Welcome to Late Night Retro Television Reviews, a new feature where we review some of our favorite and least favorite shows of the past! On Fridays, I will be reviewing Friday the 13th: The Series, a show which ran in syndication from 1987 to 1990. The show can be found on YouTube!
This week, a nerdy film students takes his love of a 1940s horror film too far!
Episode 2.16 “Scarlet Cinema”
(Dir by David Winning, originally aired on February 20th, 1989)
Darius Pogue (Jonathan Wise) is a nerdy film student who is obsessed with The Wolf Man. When Darius steals an old antique movie camera, he discovers that, by looking through the camera’s view finder, he can bring The Wolf Man to life and send him to kill anyone who annoys him. Darius kills a snooty antique store manager. He kills a bully. He kills his professor. He even sends the wolf after Ryan and a girl that Darius likes.
However, as much as Darius enjoys sending the Wolf Man after people, he wants to be the Wolf Man himself. After allowing the Wolf Man to scratch him, Darius shoots him with silver bullets. Transforming into a werewolf himself, Darius goes after Ryan, Micki, and Jack. Unfortunately, Darius didn’t consider that film stock is full of silver nitrate. Live by the film, die by the film….
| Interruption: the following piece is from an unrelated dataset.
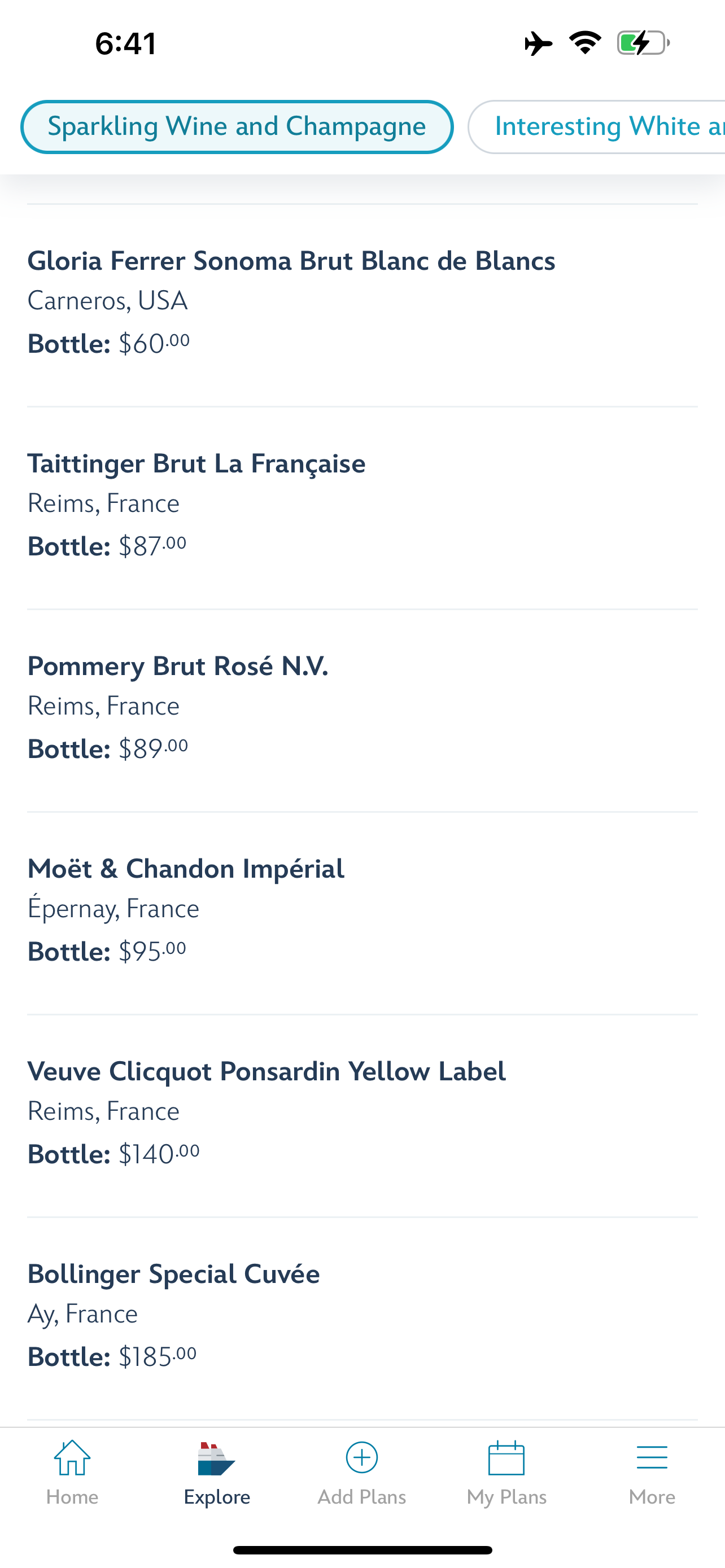Open Gloria Ferrer Sonoma Brut Blanc de Blancs
725x1568 pixels.
click(x=291, y=261)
This episode was a case where the premise was pretty interesting but the execution didn’t quite work. The episode mixes in archival footage from The Wolf Man with scenes of Darius’s victims meeting their fate. So, for example, one sees Lon Chaney Jr. turning into the Wolf Man and then the viewer sees The Wolf Man killing one of Darius’s classmates. The problem is that the Friday the 13th werewolf makeup doesn’t really look much like the Wolf Man makeup. Regardless of how darkly lit each scene is, it’s pretty obvious that the Wolf Man from the film is not the same Wolf Man that is doing Darius’s bidding. It not only negates the whole idea behind the cursed antique but it’s also pretty distracting for those of us just trying to watch the show. And, again, it’s a shame because the idea behind this episode was actually pretty clever.
Myself, I’ve always liked the original Wolf Man. Eventually, Larry Talbot got a bit too whiny for his own good and it’s pretty much impossible to buy the idea of the hulking, very American Lon Chaney, Jr. as the son of the sophisticated and very British Claude Rains. But, even with all that in mind, The Wolf Man holds up as a classic American horror film, full of atmosphere and featuring a pretty impressive monster. Friday the 13th deserves some credit for making Darius a Wolf Man fan because The Wolf Man, with its portrait of a man being driven mad by a curse that he cannot control, fits in perfectly with the main idea behind Friday the 13th. Darius, like most of the villains on this show, isn’t really evil until he starts using the camera. Each times he picks up the camera, his actions become progressively worse. Just as Larry Talbott was cursed by the werewolf, Darius is cursed by the camera. Much like a drug addict, Darius falls in love with the camera and he just can’t stop using it. His addiction changes his personality as it becomes all-consuming,. Eventually, it drives him to become the Wolf Man himself.
The episode ends with another cursed antique safely hidden away and Darius joining Larry Talbot in the cold embrace of death. There was a lot of potential to this episode so it’s a shame that it didn’t quite work.